→ **Aim of the task**: Could you output each line of the data that follows exactly?
Segment Start: Source data
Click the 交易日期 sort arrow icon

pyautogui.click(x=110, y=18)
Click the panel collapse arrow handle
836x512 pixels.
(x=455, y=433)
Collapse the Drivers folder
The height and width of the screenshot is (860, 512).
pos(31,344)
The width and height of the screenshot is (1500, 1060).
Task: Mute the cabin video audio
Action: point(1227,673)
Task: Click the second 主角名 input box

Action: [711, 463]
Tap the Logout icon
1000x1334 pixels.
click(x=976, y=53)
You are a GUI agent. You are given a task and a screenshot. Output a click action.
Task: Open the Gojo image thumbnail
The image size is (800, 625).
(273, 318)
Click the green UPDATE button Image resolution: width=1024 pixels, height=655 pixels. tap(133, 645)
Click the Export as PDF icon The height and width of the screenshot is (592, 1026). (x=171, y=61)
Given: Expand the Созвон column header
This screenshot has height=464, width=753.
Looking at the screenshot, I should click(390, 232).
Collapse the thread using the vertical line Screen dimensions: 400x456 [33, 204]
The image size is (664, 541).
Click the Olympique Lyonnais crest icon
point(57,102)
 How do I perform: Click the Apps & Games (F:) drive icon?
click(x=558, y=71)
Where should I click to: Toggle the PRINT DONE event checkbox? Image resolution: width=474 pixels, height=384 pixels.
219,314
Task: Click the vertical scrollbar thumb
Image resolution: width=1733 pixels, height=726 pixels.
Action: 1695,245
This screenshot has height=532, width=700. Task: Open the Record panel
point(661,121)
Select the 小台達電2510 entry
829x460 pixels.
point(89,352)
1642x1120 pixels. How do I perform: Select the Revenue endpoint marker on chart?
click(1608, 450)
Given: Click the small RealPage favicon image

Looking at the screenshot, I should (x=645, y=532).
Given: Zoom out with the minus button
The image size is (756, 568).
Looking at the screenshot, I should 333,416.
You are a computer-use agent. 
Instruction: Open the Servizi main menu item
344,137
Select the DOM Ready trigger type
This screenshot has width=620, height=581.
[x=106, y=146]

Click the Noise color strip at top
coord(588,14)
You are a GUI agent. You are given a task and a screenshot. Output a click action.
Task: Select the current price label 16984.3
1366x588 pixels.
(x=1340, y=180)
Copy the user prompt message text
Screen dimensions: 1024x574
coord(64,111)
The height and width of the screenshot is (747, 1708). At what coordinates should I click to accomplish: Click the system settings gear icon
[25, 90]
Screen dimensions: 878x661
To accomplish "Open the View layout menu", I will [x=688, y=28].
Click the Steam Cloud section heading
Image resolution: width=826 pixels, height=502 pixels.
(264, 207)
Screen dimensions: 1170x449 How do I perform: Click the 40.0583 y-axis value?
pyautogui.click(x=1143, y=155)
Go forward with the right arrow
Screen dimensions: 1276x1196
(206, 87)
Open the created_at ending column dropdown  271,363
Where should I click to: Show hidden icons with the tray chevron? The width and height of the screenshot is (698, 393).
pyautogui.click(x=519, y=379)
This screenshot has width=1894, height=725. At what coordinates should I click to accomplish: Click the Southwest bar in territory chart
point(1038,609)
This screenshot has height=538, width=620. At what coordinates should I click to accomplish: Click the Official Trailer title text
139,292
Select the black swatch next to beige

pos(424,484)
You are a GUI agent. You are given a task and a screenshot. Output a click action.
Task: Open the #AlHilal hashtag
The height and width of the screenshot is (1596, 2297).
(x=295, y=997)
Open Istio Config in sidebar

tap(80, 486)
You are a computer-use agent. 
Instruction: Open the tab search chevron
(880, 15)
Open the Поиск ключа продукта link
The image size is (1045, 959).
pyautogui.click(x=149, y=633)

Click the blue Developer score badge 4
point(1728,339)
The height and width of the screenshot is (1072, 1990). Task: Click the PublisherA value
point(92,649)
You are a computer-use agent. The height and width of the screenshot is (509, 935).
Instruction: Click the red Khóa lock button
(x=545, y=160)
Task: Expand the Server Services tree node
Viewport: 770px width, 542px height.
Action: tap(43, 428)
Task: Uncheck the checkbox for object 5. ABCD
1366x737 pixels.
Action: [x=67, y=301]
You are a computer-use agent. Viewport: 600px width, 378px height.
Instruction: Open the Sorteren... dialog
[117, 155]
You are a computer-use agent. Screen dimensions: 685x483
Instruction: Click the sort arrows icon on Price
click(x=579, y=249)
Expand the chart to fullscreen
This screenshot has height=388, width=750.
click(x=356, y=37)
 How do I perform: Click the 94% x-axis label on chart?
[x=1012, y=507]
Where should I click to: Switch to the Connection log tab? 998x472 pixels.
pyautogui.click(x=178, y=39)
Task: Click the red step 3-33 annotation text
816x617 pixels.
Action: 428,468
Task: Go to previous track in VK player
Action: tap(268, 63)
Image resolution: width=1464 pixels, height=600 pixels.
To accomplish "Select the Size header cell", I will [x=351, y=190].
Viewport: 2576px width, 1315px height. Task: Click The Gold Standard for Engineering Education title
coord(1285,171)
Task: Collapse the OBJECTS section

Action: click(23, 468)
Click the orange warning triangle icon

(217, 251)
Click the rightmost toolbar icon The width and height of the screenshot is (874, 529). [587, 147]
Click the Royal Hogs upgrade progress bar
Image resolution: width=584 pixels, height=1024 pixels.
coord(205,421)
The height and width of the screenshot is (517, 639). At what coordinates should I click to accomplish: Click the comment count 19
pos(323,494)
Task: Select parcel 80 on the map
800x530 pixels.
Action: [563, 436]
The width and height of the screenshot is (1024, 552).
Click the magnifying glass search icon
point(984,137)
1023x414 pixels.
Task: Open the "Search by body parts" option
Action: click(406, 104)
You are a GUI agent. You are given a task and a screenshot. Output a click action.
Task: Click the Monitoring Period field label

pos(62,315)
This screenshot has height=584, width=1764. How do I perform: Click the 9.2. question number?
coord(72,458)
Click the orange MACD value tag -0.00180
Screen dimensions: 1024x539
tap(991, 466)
Segment End: Source data
→ **Response**:
Click the 交易日期 sort arrow icon

pyautogui.click(x=110, y=18)
Click the panel collapse arrow handle
836x512 pixels.
(x=455, y=433)
Collapse the Drivers folder
The height and width of the screenshot is (860, 512).
pos(31,344)
The width and height of the screenshot is (1500, 1060).
Task: Mute the cabin video audio
Action: point(1227,673)
Task: Click the second 主角名 input box

Action: [711, 463]
Tap the Logout icon
1000x1334 pixels.
click(x=976, y=53)
You are a GUI agent. You are given a task and a screenshot. Output a click action.
Task: Open the Gojo image thumbnail
The image size is (800, 625).
(273, 318)
Click the green UPDATE button Image resolution: width=1024 pixels, height=655 pixels. tap(133, 645)
Click the Export as PDF icon The height and width of the screenshot is (592, 1026). (x=171, y=61)
Given: Expand the Созвон column header
This screenshot has height=464, width=753.
Looking at the screenshot, I should click(390, 232).
Collapse the thread using the vertical line Screen dimensions: 400x456 [33, 204]
The image size is (664, 541).
Click the Olympique Lyonnais crest icon
point(57,102)
 How do I perform: Click the Apps & Games (F:) drive icon?
click(x=558, y=71)
Where should I click to: Toggle the PRINT DONE event checkbox? Image resolution: width=474 pixels, height=384 pixels.
219,314
Task: Click the vertical scrollbar thumb
Image resolution: width=1733 pixels, height=726 pixels.
Action: 1695,245
This screenshot has height=532, width=700. Task: Open the Record panel
point(661,121)
Select the 小台達電2510 entry
829x460 pixels.
point(89,352)
1642x1120 pixels. How do I perform: Select the Revenue endpoint marker on chart?
click(1608, 450)
Given: Click the small RealPage favicon image

Looking at the screenshot, I should (x=645, y=532).
Given: Zoom out with the minus button
The image size is (756, 568).
Looking at the screenshot, I should 333,416.
You are a computer-use agent. 
Instruction: Open the Servizi main menu item
344,137
Select the DOM Ready trigger type
This screenshot has width=620, height=581.
[x=106, y=146]

Click the Noise color strip at top
coord(588,14)
You are a GUI agent. You are given a task and a screenshot. Output a click action.
Task: Select the current price label 16984.3
1366x588 pixels.
(x=1340, y=180)
Copy the user prompt message text
Screen dimensions: 1024x574
coord(64,111)
The height and width of the screenshot is (747, 1708). At what coordinates should I click to accomplish: Click the system settings gear icon
[25, 90]
Screen dimensions: 878x661
To accomplish "Open the View layout menu", I will [x=688, y=28].
Click the Steam Cloud section heading
Image resolution: width=826 pixels, height=502 pixels.
(264, 207)
Screen dimensions: 1170x449 How do I perform: Click the 40.0583 y-axis value?
pyautogui.click(x=1143, y=155)
Go forward with the right arrow
Screen dimensions: 1276x1196
(206, 87)
Open the created_at ending column dropdown  271,363
Where should I click to: Show hidden icons with the tray chevron? The width and height of the screenshot is (698, 393).
pyautogui.click(x=519, y=379)
This screenshot has width=1894, height=725. At what coordinates should I click to accomplish: Click the Southwest bar in territory chart
point(1038,609)
This screenshot has height=538, width=620. At what coordinates should I click to accomplish: Click the Official Trailer title text
139,292
Select the black swatch next to beige

pos(424,484)
You are a GUI agent. You are given a task and a screenshot. Output a click action.
Task: Open the #AlHilal hashtag
The height and width of the screenshot is (1596, 2297).
(x=295, y=997)
Open Istio Config in sidebar

tap(80, 486)
You are a computer-use agent. 
Instruction: Open the tab search chevron
(880, 15)
Open the Поиск ключа продукта link
The image size is (1045, 959).
pyautogui.click(x=149, y=633)

Click the blue Developer score badge 4
point(1728,339)
The height and width of the screenshot is (1072, 1990). Task: Click the PublisherA value
point(92,649)
You are a computer-use agent. The height and width of the screenshot is (509, 935).
Instruction: Click the red Khóa lock button
(x=545, y=160)
Task: Expand the Server Services tree node
Viewport: 770px width, 542px height.
Action: tap(43, 428)
Task: Uncheck the checkbox for object 5. ABCD
1366x737 pixels.
Action: [x=67, y=301]
You are a computer-use agent. Viewport: 600px width, 378px height.
Instruction: Open the Sorteren... dialog
[117, 155]
You are a computer-use agent. Screen dimensions: 685x483
Instruction: Click the sort arrows icon on Price
click(x=579, y=249)
Expand the chart to fullscreen
This screenshot has height=388, width=750.
click(x=356, y=37)
 How do I perform: Click the 94% x-axis label on chart?
[x=1012, y=507]
Where should I click to: Switch to the Connection log tab? 998x472 pixels.
pyautogui.click(x=178, y=39)
Task: Click the red step 3-33 annotation text
816x617 pixels.
Action: 428,468
Task: Go to previous track in VK player
Action: tap(268, 63)
Image resolution: width=1464 pixels, height=600 pixels.
To accomplish "Select the Size header cell", I will [x=351, y=190].
Viewport: 2576px width, 1315px height. Task: Click The Gold Standard for Engineering Education title
coord(1285,171)
Task: Collapse the OBJECTS section

Action: click(23, 468)
Click the orange warning triangle icon

(217, 251)
Click the rightmost toolbar icon The width and height of the screenshot is (874, 529). [587, 147]
Click the Royal Hogs upgrade progress bar
Image resolution: width=584 pixels, height=1024 pixels.
coord(205,421)
The height and width of the screenshot is (517, 639). At what coordinates should I click to accomplish: Click the comment count 19
pos(323,494)
Task: Select parcel 80 on the map
800x530 pixels.
Action: [563, 436]
The width and height of the screenshot is (1024, 552).
Click the magnifying glass search icon
point(984,137)
1023x414 pixels.
Task: Open the "Search by body parts" option
Action: click(406, 104)
You are a GUI agent. You are given a task and a screenshot. Output a click action.
Task: Click the Monitoring Period field label

pos(62,315)
This screenshot has height=584, width=1764. How do I perform: Click the 9.2. question number?
coord(72,458)
Click the orange MACD value tag -0.00180
Screen dimensions: 1024x539
tap(991, 466)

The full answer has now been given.